Biz bir araya gelen kulüp-topluluklar olarak en başta kendi bulunduğumuz kampüsten başlayarak hayatın her alanında taciz, şiddet vb. gibi olaylarının karşısında duracak ve önlemlerin alınması için somut adımların atılması yönünde ısrarcı olacağız. Yaşadığımız alanların herkes için güvenli hale getirilmesi ve bunun güvencesinin bizlere verilmesini istiyoruz. Çünkü bizler biliyoruz ki; her taciz veya şiddet haberini duymuyoruz ve çoğu sıra arkadaşımız yaşadığı bu gibi olaylarla tek başına mücadele etmeye mecbur bırakılıyor.
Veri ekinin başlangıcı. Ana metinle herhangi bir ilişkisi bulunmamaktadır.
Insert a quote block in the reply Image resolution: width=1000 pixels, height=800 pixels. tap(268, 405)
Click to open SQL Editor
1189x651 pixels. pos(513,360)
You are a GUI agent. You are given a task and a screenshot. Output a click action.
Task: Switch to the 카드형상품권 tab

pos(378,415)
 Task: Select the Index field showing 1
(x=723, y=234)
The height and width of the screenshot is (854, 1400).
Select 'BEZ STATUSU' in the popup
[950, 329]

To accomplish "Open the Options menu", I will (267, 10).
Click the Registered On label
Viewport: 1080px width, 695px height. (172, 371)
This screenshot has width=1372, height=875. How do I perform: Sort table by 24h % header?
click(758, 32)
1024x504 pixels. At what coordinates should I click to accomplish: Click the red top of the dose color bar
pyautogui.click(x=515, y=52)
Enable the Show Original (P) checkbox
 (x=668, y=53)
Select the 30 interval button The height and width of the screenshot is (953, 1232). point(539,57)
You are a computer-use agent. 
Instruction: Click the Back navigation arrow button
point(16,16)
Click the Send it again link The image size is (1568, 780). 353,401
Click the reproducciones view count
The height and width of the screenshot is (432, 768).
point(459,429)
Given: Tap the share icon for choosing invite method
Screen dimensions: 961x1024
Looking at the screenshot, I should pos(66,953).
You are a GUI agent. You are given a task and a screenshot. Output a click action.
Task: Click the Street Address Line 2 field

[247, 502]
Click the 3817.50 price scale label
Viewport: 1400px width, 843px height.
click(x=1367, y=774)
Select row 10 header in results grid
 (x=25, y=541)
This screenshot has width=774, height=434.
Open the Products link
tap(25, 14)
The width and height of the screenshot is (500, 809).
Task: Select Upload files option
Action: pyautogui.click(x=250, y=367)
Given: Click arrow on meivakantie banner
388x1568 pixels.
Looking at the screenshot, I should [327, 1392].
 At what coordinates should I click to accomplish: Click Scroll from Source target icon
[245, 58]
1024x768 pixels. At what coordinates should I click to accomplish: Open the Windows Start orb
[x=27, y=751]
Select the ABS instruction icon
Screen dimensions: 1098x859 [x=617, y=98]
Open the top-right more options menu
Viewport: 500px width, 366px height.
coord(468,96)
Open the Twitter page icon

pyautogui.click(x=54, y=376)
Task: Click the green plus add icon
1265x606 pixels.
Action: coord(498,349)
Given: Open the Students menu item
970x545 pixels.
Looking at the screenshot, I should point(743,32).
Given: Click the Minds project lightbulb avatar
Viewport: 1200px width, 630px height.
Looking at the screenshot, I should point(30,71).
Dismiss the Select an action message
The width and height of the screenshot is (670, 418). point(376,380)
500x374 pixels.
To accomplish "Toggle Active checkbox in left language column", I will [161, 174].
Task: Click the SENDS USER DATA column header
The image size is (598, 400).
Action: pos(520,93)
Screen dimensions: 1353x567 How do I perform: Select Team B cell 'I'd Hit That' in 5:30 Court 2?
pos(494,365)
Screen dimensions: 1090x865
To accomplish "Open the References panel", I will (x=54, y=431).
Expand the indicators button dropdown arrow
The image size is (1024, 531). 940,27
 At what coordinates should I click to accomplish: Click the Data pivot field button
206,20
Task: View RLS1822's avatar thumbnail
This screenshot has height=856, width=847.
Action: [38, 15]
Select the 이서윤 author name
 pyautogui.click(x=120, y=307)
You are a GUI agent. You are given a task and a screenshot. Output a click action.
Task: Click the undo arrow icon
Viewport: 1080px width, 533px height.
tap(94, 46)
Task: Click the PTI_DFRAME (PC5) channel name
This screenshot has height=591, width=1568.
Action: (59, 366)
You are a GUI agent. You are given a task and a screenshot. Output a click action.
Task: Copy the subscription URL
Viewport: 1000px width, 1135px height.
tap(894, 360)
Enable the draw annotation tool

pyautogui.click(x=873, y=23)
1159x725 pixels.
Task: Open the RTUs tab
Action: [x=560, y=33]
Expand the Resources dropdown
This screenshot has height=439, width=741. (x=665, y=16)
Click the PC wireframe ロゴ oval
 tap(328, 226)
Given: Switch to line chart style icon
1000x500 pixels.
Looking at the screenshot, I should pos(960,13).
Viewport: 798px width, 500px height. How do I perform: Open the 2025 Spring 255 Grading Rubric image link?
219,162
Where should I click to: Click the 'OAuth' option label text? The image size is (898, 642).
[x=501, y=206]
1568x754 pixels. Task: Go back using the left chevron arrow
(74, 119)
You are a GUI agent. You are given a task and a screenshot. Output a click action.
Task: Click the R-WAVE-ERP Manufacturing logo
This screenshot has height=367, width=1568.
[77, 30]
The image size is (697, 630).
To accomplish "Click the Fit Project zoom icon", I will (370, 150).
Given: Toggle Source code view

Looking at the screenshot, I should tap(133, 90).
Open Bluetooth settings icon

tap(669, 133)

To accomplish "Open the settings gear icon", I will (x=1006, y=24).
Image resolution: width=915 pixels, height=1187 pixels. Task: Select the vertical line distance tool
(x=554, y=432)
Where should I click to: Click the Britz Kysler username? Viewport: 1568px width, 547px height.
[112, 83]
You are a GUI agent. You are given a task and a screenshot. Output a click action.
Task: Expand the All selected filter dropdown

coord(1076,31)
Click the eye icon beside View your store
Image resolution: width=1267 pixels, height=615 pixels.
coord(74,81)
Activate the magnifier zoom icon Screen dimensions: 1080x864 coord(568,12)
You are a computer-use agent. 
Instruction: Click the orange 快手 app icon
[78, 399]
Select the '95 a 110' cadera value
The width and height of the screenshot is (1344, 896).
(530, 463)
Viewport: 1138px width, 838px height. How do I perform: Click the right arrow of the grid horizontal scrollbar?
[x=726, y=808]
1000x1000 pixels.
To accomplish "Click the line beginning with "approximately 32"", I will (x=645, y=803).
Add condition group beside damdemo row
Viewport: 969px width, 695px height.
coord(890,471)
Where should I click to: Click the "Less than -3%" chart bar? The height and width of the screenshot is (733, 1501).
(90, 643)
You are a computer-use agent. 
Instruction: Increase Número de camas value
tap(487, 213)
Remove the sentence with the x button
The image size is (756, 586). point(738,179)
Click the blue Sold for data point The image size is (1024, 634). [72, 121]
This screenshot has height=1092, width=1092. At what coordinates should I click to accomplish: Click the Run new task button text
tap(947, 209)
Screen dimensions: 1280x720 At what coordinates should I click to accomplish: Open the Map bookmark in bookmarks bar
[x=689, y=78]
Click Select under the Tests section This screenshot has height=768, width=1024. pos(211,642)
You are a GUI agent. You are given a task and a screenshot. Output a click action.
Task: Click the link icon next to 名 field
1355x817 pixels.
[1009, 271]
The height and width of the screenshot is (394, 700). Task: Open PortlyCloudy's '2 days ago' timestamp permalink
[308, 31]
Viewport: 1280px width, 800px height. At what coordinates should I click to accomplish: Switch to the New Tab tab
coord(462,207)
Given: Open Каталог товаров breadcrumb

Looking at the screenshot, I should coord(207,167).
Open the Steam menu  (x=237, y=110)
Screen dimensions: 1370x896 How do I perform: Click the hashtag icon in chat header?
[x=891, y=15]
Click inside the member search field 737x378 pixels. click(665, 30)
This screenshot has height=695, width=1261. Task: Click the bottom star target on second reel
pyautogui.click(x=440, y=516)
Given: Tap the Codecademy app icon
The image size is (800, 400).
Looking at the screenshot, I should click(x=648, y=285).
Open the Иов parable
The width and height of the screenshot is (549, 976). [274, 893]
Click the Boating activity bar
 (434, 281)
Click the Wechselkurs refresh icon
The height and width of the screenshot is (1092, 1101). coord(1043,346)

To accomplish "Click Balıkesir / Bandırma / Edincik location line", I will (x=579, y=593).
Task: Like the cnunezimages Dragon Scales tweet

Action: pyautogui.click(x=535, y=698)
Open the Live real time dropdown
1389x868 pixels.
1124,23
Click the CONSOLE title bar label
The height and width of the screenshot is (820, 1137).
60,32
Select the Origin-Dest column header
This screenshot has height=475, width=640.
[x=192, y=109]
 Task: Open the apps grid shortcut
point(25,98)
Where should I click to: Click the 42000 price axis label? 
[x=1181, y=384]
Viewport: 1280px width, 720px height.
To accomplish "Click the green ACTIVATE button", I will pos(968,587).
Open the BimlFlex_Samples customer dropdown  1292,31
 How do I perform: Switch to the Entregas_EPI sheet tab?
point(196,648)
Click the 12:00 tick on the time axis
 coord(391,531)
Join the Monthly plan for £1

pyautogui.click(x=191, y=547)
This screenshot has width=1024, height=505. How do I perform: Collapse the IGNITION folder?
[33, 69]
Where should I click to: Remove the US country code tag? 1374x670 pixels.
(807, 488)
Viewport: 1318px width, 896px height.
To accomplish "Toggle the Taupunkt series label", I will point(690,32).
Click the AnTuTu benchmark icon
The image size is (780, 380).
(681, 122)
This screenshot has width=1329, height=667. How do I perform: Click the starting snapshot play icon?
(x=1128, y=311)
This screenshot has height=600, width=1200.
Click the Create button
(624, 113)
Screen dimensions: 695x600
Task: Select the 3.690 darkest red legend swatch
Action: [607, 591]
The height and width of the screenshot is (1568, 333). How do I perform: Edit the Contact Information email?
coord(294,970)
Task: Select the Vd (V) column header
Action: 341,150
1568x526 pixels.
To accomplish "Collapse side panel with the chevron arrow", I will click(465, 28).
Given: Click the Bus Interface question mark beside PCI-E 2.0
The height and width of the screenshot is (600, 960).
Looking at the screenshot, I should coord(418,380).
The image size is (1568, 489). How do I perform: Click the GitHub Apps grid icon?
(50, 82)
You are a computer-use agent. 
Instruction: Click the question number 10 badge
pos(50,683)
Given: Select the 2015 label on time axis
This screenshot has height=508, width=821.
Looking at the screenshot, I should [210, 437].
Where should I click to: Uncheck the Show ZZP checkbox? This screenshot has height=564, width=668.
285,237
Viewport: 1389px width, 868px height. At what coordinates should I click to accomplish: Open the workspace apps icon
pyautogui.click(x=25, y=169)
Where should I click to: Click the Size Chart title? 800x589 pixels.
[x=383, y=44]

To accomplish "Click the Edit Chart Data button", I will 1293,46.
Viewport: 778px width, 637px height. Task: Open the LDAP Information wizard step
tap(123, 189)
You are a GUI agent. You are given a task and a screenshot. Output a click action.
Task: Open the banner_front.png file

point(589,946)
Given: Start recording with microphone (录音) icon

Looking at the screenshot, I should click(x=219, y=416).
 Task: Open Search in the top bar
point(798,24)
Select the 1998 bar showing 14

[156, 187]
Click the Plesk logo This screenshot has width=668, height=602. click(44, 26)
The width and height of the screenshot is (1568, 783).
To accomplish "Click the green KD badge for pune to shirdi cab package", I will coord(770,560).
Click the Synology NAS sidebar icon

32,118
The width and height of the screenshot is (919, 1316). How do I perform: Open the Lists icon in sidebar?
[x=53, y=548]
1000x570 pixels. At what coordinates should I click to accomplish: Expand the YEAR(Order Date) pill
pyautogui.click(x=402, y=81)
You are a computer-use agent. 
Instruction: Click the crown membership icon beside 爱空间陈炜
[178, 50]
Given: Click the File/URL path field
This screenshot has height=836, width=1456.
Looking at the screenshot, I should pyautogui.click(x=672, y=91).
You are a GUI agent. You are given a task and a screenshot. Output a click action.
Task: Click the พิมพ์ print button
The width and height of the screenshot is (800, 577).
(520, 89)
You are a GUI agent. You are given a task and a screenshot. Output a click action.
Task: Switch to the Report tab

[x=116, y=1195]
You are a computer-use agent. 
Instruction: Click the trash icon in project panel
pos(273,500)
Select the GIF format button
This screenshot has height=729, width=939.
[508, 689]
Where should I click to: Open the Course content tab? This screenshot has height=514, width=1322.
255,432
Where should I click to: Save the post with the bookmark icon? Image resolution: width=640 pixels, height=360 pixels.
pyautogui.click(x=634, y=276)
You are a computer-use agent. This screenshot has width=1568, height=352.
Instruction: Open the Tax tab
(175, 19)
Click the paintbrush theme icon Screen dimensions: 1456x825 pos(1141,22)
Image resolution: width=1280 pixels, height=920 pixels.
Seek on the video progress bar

Özellikle gündelik hayatın içinde normalleştirilmeye çalışılan ve basit görünse bile özünde rahatsız edici tacizin ve ısrarlı takip gibi olayların karşısındayız. Böyle olayların her zaman takipçisi olacağız ve bu yolda birlikte yürüyeceğimize dair birbirimize olan destek ve dayanışma, talebimiz karşılık bulana dek sürecektir.
İstanbul Üniversitesi Siyasal Bilgiler Fakültesi Kamu Yönetimi ve Siyaset Bilimi Bölümü’nde görevli Prof. Dr. Bülent Arı, Kocaeli Üniversitesi Eğitim Fakültesi’nde görevli bir kadın akademisyenin odasını basıp, “Benim olacaksın, benimle evleneceksin, yoksa seni işsiz bırakırım” diyerek tehdit etmişti.
Olayın ardından Bülent Arı hakkında soruşturma başlatılmıştı.